→ WORK TO COMPLETE:
All lines from the one with "is (540, 960)." through the last are to be given again exactly as they stand in the data below, and only those.

*** Begin section ***

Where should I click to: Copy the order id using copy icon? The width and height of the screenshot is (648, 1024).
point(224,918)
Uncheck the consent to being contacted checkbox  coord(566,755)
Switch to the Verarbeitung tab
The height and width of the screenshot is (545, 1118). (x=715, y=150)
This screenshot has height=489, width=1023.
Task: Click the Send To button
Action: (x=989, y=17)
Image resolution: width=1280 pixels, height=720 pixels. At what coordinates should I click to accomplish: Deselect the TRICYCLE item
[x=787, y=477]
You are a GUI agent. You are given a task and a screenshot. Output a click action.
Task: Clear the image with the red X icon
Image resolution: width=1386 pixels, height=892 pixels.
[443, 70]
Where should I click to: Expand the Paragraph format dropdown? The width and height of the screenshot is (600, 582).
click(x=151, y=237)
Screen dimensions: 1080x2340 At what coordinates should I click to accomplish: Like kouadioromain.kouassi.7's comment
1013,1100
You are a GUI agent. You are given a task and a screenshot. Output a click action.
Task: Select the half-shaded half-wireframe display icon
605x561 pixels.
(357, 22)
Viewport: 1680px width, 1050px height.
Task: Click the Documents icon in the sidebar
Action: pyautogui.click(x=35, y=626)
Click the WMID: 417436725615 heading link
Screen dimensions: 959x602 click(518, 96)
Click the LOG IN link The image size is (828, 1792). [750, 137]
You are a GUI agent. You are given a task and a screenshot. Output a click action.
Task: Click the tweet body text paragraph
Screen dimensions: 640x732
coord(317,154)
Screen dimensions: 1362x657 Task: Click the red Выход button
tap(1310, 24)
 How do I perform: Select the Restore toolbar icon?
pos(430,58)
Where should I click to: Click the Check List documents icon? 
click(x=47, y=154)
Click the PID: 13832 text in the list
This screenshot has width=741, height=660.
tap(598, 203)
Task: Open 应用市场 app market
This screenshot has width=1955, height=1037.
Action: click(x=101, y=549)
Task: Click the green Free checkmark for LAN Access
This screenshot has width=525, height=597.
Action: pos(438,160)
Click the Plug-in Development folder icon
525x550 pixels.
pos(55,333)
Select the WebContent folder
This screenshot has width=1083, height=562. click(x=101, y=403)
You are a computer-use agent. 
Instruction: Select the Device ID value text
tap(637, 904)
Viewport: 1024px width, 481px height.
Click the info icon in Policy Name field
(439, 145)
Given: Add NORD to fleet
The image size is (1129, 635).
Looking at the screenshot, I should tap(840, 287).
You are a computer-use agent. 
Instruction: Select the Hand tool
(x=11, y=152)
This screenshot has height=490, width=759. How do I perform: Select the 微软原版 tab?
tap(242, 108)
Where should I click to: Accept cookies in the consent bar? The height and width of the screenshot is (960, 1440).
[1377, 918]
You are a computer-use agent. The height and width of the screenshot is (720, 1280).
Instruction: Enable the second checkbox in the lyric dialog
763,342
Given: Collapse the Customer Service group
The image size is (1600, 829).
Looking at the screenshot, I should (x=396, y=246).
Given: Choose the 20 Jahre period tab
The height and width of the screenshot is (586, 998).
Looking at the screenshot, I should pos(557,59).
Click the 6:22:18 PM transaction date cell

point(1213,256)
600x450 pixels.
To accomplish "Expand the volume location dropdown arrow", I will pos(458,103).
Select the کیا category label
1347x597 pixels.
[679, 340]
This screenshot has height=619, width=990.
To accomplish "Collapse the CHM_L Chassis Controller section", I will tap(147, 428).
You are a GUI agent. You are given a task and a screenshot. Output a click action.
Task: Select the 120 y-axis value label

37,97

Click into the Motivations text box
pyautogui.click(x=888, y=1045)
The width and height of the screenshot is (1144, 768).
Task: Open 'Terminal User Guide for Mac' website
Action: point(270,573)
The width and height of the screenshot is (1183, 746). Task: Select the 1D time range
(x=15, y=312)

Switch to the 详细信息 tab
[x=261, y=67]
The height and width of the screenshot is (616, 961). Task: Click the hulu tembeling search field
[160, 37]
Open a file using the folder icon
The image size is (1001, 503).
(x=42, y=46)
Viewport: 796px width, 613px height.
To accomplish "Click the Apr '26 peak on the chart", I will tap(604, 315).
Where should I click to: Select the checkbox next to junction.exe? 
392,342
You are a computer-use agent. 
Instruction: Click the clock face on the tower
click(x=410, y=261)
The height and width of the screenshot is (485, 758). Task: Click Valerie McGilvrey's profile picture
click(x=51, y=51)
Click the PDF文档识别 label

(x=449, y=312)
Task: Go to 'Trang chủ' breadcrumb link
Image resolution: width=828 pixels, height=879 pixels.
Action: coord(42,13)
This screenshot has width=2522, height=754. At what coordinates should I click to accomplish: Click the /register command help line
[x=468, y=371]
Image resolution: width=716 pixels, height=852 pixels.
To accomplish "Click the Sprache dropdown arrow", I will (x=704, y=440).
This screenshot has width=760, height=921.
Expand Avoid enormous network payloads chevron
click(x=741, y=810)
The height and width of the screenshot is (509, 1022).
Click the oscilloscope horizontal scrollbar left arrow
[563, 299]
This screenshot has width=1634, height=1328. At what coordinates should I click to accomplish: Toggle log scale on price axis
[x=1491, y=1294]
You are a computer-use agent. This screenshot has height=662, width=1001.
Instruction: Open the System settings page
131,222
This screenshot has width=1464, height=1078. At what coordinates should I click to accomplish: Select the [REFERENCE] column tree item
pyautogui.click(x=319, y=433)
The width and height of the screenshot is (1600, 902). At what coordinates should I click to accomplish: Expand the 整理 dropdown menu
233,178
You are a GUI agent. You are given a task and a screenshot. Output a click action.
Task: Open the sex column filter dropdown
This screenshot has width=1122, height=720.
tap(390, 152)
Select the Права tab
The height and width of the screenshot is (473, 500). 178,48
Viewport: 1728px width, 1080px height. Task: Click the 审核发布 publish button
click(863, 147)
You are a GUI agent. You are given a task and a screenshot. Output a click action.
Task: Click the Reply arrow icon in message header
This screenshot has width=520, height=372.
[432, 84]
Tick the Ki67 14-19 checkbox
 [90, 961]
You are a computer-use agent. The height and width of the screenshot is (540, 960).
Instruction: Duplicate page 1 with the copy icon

*** End section ***

→ WRITTEN REPLY:
You are a computer-use agent. The height and width of the screenshot is (540, 960).
Instruction: Duplicate page 1 with the copy icon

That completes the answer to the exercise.